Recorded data
+--

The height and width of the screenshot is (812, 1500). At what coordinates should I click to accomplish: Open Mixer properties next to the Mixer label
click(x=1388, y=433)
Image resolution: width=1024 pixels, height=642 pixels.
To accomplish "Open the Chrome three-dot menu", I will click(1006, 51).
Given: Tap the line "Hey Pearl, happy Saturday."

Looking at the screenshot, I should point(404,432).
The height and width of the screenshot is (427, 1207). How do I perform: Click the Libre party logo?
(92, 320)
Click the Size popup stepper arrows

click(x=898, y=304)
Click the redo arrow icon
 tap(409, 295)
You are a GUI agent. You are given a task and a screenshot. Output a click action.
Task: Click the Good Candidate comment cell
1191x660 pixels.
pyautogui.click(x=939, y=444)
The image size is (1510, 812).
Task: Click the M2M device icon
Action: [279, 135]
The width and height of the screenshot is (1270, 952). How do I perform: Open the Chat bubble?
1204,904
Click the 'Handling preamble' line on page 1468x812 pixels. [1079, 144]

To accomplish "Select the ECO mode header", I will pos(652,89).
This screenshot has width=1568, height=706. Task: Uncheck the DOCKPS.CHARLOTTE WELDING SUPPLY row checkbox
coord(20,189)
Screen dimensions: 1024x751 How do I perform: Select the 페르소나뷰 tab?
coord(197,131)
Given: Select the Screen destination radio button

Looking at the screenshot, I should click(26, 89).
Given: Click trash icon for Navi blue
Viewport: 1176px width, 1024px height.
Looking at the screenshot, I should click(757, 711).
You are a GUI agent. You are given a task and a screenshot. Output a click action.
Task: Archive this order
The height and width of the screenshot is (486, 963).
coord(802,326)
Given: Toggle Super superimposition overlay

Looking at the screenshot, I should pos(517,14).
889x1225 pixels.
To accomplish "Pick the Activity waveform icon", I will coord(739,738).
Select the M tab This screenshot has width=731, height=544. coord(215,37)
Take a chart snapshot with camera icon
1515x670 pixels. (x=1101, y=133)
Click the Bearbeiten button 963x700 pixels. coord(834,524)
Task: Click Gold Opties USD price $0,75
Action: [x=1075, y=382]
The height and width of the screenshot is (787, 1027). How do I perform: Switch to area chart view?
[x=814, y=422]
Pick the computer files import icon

+--

Print the line that contains "Take a chart snapshot with camera icon", then every later line of the entries above up to and including the last, all exactly as written.

Take a chart snapshot with camera icon
1515x670 pixels. (x=1101, y=133)
Click the Bearbeiten button 963x700 pixels. coord(834,524)
Task: Click Gold Opties USD price $0,75
Action: [x=1075, y=382]
The height and width of the screenshot is (787, 1027). How do I perform: Switch to area chart view?
[x=814, y=422]
Pick the computer files import icon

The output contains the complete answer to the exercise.